【土地管轄と裁判籍】
土地管轄とは、同一種類の第一審裁判所間の分配であり、一定区画に関係のある事件はどこの裁判所の管轄になるかということです。たとえば、第一審が地方裁判所と決まったとして、当該事件は日本中にあるどこの地方裁判所で裁判をすることになるのかということです。ここで重要になるのが裁判籍という概念です。裁判籍というのは、当該事件と裁判所の管轄区域との関係を決定するものであり、これは土地管轄を決める際に機能するキーワードです。この裁判籍については普通裁判籍と特別裁判籍があります。
【普通裁判籍】
普通裁判籍とは、事件がどの裁判所の管轄に属するのかを定めるものであり、事件の種類や内容に関わらず一般的に定められる被告の裁判籍です。訴えは、原則として、①被告の住所地において提起することを要します。②被告が日本に住所がないとき又は住所が知れないときは居所になります。③居所がないとき又は居所が知れないときは最後の住所になります。①がなければ②、②がなければ③というふうに段階的に決められていくことに注意が必要です。
被告が法人等団体であるときはどうなるかというと、①当該法人等団体の主たる事務所・営業所になります。②主たる事務所・営業所がないときは代表者その他の主たる業務担当者の住所になります。これも①がなかったら②というふうになります。
それでは外国の社団又は財団の場合どうなるか。①日本における主たる事務所又は営業所によります。②日本国内に事務所又は営業車がないときは日本における代表者その他の主たる業務担当者の住所になります。これも①がなかったら②というふうになります。
【特別裁判籍】
特別裁判籍というのは、特定の訴訟につき事件の特性に応じて、普通裁判籍に加えて認められる裁判籍です。普通裁判籍と競合するわけで、原告は競合する普通裁判籍、特別裁判籍、競合する数個の裁判籍のうち、いずれかを選択すればよいということになります(5条、6条)。
以下大まかにまとめます。
①財産上の訴え 義務履行地(5条1号)。もともと債務を履行するのが原告の住所地であれば、被告の住所地だけではなく原告の住所地で訴えることもできるということです。
②手形・小切手金支払請求 支払地(5条2号)。手形・小切手には振出地と支払地が載っていますが、義務履行地は支払地の方になるのはいうまでもないです。決して振出地でないことに注意を要します。よく試験で問われますね。

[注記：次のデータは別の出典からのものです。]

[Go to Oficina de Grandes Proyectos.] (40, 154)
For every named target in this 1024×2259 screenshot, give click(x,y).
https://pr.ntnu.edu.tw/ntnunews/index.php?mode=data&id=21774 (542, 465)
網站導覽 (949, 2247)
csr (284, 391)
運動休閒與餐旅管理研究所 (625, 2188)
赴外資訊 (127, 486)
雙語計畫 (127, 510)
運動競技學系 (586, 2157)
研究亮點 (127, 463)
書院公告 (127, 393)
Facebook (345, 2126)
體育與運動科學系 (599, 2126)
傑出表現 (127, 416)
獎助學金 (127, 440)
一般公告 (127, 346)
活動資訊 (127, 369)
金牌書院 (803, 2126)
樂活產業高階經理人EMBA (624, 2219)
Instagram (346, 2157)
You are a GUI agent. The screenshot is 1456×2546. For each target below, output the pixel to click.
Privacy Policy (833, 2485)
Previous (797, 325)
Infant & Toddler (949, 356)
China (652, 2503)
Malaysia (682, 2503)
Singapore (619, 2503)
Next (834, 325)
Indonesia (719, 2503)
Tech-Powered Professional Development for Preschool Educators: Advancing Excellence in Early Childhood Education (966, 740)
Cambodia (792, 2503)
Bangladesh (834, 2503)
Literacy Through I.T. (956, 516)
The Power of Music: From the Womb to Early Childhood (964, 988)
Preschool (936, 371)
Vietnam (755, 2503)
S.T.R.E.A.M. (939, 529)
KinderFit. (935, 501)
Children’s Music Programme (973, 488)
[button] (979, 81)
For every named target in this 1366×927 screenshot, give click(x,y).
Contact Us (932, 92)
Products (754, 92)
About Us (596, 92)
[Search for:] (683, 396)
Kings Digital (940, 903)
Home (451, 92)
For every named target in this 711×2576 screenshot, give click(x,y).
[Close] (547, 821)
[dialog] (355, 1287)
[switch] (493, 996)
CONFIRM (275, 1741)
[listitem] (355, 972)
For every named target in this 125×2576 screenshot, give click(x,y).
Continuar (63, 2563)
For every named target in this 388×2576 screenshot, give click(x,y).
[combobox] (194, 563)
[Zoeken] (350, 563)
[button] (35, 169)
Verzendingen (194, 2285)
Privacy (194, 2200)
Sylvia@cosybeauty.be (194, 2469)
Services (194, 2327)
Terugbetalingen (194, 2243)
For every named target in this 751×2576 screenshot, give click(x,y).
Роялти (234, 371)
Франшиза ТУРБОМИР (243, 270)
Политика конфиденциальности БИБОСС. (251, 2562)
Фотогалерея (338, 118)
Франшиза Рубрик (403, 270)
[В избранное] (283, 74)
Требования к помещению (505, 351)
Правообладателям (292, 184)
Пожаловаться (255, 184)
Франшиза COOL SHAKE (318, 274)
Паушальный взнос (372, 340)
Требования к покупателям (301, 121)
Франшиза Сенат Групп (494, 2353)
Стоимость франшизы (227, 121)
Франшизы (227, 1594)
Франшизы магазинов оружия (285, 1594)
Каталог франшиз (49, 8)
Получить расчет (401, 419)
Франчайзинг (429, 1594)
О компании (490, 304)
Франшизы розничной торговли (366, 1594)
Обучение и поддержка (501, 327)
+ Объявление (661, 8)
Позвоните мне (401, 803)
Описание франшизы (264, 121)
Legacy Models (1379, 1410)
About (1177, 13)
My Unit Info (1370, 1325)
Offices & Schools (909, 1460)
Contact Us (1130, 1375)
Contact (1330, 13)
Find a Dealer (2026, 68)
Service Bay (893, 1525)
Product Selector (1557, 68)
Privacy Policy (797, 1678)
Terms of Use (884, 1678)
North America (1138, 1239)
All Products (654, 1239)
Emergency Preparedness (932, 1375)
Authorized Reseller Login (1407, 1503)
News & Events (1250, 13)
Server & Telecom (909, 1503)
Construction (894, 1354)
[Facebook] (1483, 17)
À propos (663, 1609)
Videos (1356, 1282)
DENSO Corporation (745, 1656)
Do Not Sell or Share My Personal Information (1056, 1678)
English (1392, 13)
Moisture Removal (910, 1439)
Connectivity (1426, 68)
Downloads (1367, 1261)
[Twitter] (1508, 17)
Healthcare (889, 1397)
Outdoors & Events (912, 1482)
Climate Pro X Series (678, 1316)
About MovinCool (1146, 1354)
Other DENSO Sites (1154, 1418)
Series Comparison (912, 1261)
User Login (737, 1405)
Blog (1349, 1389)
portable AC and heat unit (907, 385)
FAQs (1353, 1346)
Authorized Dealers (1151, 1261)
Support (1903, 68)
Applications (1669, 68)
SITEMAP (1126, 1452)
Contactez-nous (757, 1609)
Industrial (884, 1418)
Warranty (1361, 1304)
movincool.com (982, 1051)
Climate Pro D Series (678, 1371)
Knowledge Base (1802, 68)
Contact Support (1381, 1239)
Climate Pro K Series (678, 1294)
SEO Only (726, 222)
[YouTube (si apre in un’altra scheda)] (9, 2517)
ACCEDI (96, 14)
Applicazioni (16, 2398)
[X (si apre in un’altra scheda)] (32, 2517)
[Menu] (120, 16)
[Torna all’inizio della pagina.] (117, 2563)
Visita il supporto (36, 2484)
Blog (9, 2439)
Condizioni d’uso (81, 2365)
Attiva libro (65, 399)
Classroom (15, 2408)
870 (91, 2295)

③日本に住所のない者・住所が知れない者に対する財産上の訴え 請求の目的物の所在地、請求の担保の目的物の所在地、差し押さえることができる被告の財産の所在地(5条4号)。結局、これは被告が日本に住所を有さなくても、財産のある場所で訴えることができるというだけですね。
④不法行為に関する訴え 不法行為地(5条9号)
⑤不動産に関する訴え 不動産所在地(5条12号)
⑥登記・登録に関する訴え 登記・登録をすべき地(5条13号)
⑦相続権、遺留分、遺贈等に関する訴え 相続開始時の被相続人の普通裁判籍の所在地(5条14号)
原告が一つの訴えで数個の請求をする場合、一個の請求につき管轄権があれば、当該裁判所は、その他の請求についても管轄権を有します(7条)。ただし、共同訴訟の場合は、数人について権利義務が共通又は同一の原因に基づくときにのみ適用があります。